Let’s start with a fundamental truth: all schools are buzzing, busy hubs of activity and within this hive, SLT members are frequently juggling administrative, managerial and teaching responsibilities.
Instead of working in isolation, a counsellor has to make themselves heard. Fellow counsellor Buket Ayaz emphasises that counsellors should share their successes through the 2Cs and 2Ps method: Communication, Collaboration, Proactivity, and Providing data.
It is a counsellor’s role to establish a viable communication channel with SLT and involve them in the initiatives preparing students for university, such as college fairs, scholarship applications and campus events.
Our school uses Google workspace, where we maintain a college counselling calendar that aligns with the whole school calendar. There is also a dedicated shared drive where SLT have access to a range of data and resources making our counselling process as transparent as possible.
However, the most valuable initiatives have been the in-person ones. We established a weekly careers and counselling meeting with SLT. We use the Define, Measure, Analyse, Improve, and Control process during our weekly meetings. This has helped us convey to SLT the time, commitment and needs of the counselling team. It also allows us to share the progress of our students, the changing nature of university destinations, and alternative pathways chosen by students.
Once the relationship between our SLT and counsellors had strengthened, a spirit of collaboration emerged. We invited SLT to all career, university and alumni-related events in school, often to introduce the event or act as keynote speaker. We found this had two added benefits: it legitimised the counselling team to parents and students and gave SLT direct feedback from parents, students and alumni about the work we do.
What can SLT do for you?
SLT helped us transform career guidance and counselling at Avenor College. Our SLT helped us make significant changes to the curriculum in high school.
Students in Grades 9-11 have two lessons a week with a focus on preparing for careers and university, followed by a two-week internship programme in their area of interest at the end of the year. In Grade 12, we were able to implement a counselling timetable for one-to-one meetings, helping us better support university applications with early deadlines.
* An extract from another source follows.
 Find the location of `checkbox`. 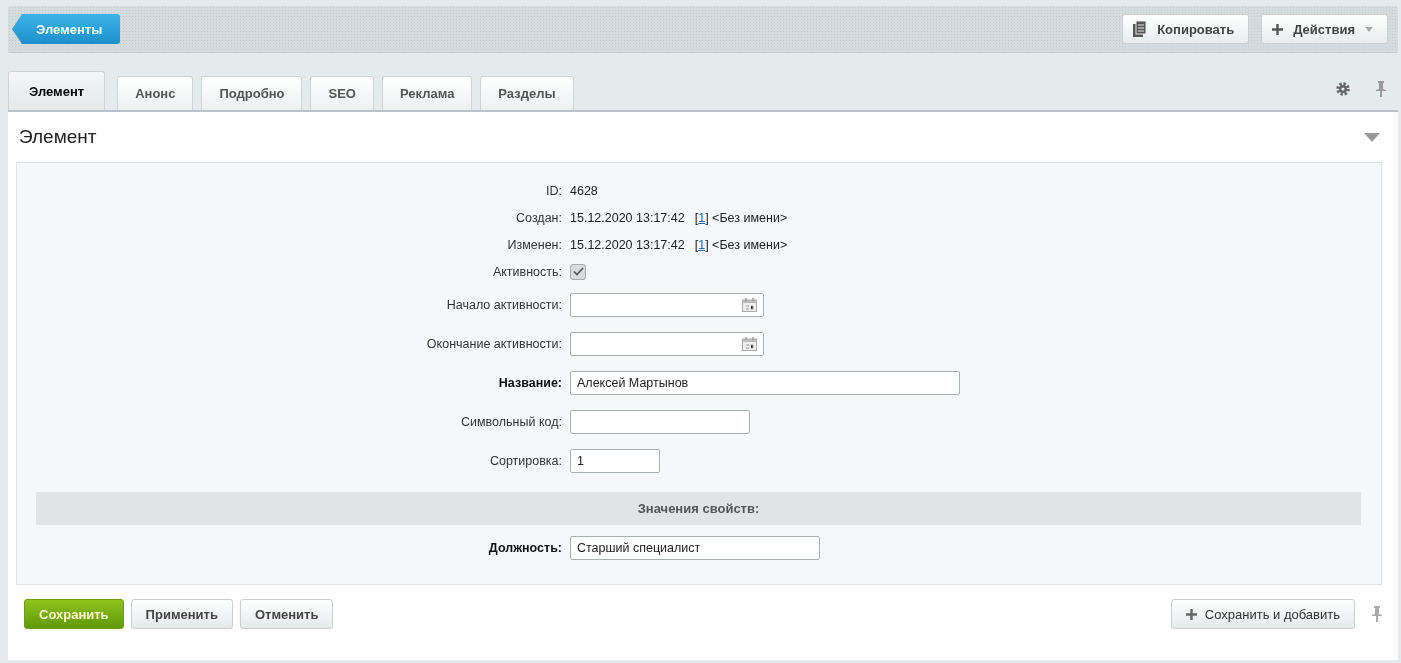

We were also able to broaden the scope of career counselling through organising networking invites, liaising with alumni, working with heads of departments and having a student representative body that offers feedback. As an already crucial community link, SLT were able to absorb these new responsibilities organically in the work they do, helping us to focus on our own work.
SLT also offered us time to pursue CPD opportunities and welcomed the need for additional counsellors.
How can you prove your worth as a counsellor?
Data analyses and student success stories are invaluable quantitative and qualitative evidence of the value of counselling.
Counsellors, however, operate within school-wide systems and their own effectiveness can be helped or hindered by factors beyond their control. This is where inspections and accreditations can be profoundly helpful assessors, with the benefit of an external perspective on how the counsellor is able to operate within the school.
At Avenor College, we sought feedback on our counselling services from two external assessors: BSO and Career Mark. We emphasised the nature of our careers programme and university admissions guidance to BSO inspectors, seeking feedback that we could discuss with SLT and implement. Our students were found to be “exceptionally well prepared for the next stage of their education” because the provisions in the curriculum and support network surrounding the students were well entrenched.
The second assessor was specific to our careers and university team – we applied for the Career Mark Award to have recognition for our school’s service and to ensure that all stakeholders were aware that students would receive the best possible support in-house (rather than with external agencies).
More than from BSO, it is with the Career Mark Award that we received the vital feedback and next steps we were seeking and gave our team proof of worth in meetings with SLT. Part of educating SLT on career value is proving to them the value of the careers team.
Training like the THE Counsellor Accreditation Programme is ideal for continued professional development as well as showcasing to SLT that counsellors operate within an informed and ever-changing context and community. Particularly for new counsellors, the CAP is an invaluable resource, providing a bedrock of essential knowledge, approaches and ideas.